A live press conference means that the public make up their own minds as the president respond to questions. The public does not have to wait for media institutions to repackage the information for them. In this case both the media and, crucially, the state lose control over information. This is difficult even for a heavily partisan state controlled institutions like Malawi Broadcasting Corporation to change people’s perceptions.

The odds here are against the state if intimidation is the way they want to go, as it seems the case at the moment. Instead of intimidating journalists and cursing freedom of the press and expression, the government could do well to have people in place who understand the increasingly changing communication environment. Being in control of communication no longer means having a spokesperson that can speak the loudest, it means understanding increasingly complex communication systems. Most importantly the government can just be honest, open and transparent – this way it doesn’t have to worry about media. As they say, it is better to light a lamp than to curse the dark.

Will Malawi media safeguard its freedoms?

One famous Russian writer and playwright Mikhail Bulgakov once said: “I am a passionate supporter of [press] freedom, and I consider that if any writer were to imagine that he could prove he didn’t need that freedom, then he would be like a fish affirming in public that it didn’t need water.”

The media throughout the world, especially current affairs and journalism have fought and continue to fight hard for freedoms of the press, expression and access to public information, among other freedoms and rights. In Malawi, freedoms of the press and expression are guaranteed by the country’s Constitution while the battle for freedom to access public information is still on.

Today, African countries are voting more than in any other period in history. If voting is anything to go by, democracy is taking root in Africa. Consequently, most legal frameworks on the continent have liberalised media laws to make room for freedom of the media. This is also in line with Article 19 of The Universal Declaration of Human Rights, which states: “Everyone has the right to freedom of opinion and expression; this right includes freedom to hold opinions without interference and to seek, receive and impart information and ideas through any media and regardless of frontiers.”

++++

Work to complete —
Could you retype, word for word, the part of the Malawi press freedom passage that opens with the words containing "A live press" and closes with "change people’s perceptions."? The material after this point has nothing to do with the Malawi press freedom passage.

Dataset content —
++++

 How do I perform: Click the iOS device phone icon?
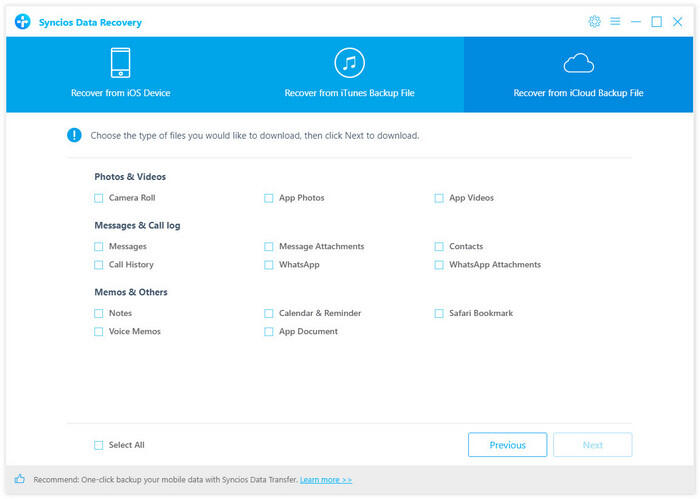tap(120, 63)
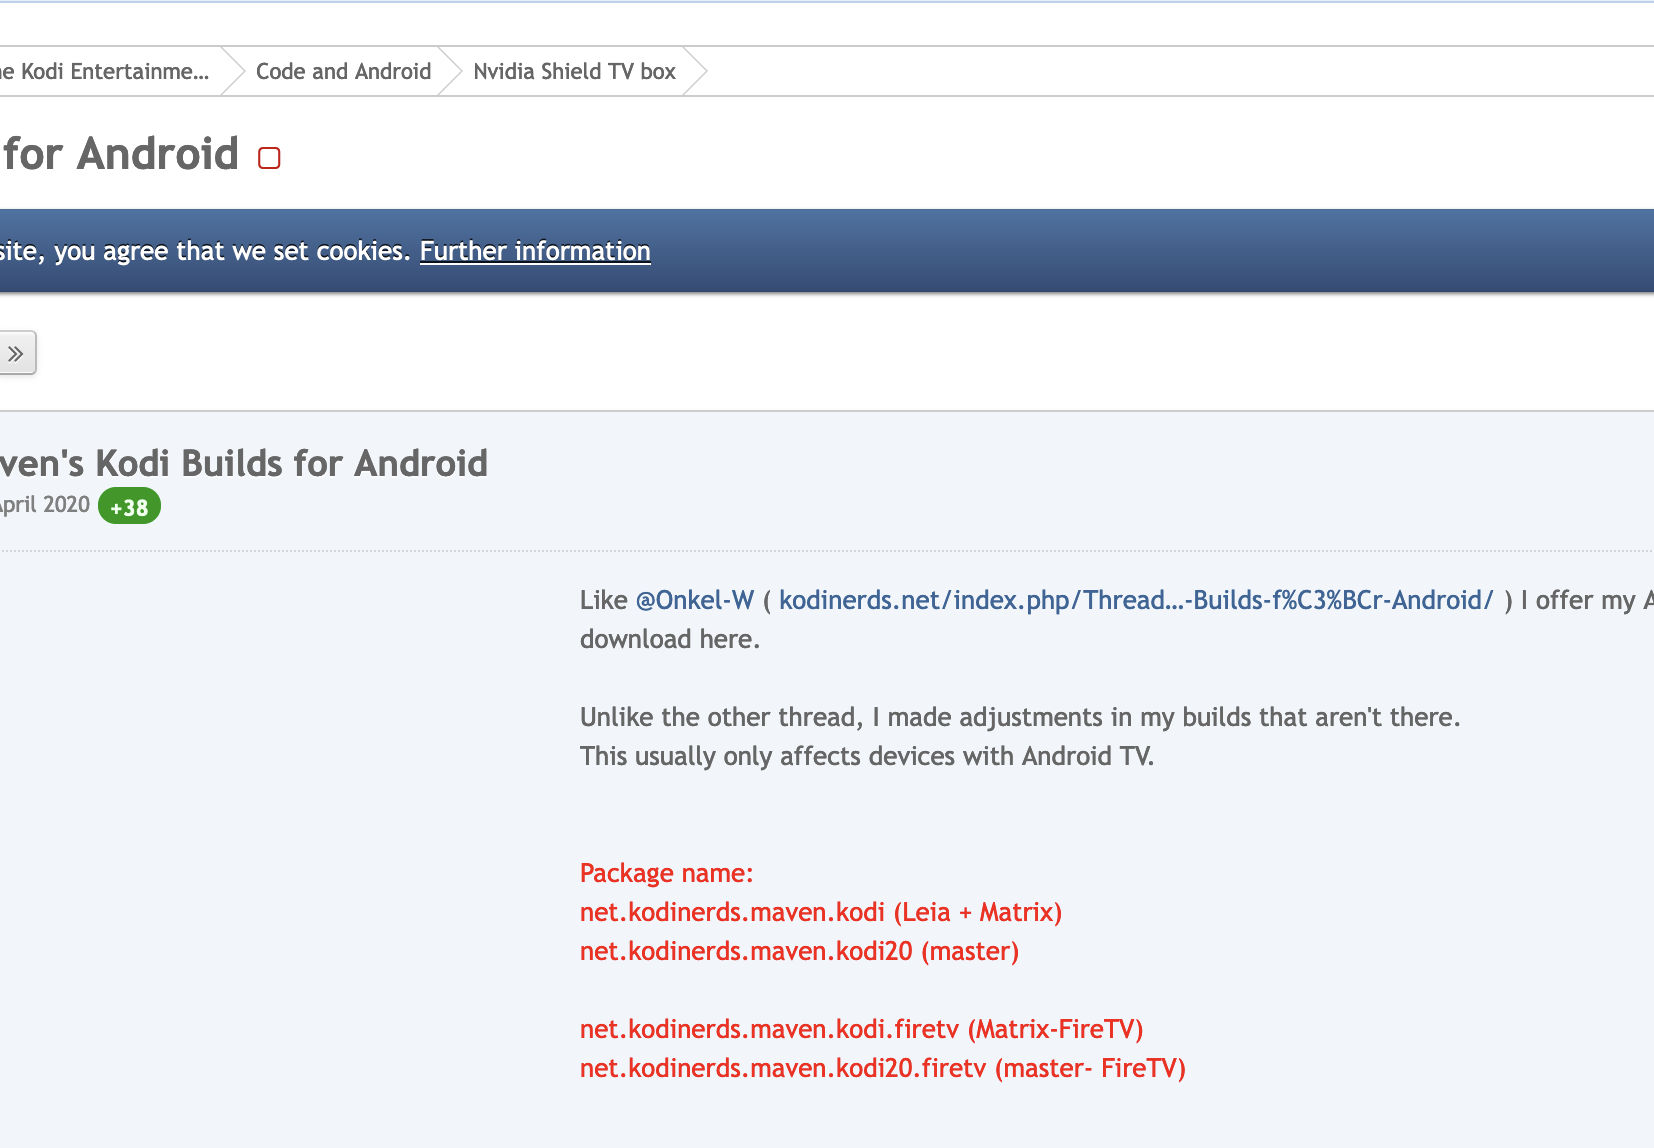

++++

Solution —
A live press conference means that the public make up their own minds as the president respond to questions. The public does not have to wait for media institutions to repackage the information for them. In this case both the media and, crucially, the state lose control over information. This is difficult even for a heavily partisan state controlled institutions like Malawi Broadcasting Corporation to change people’s perceptions.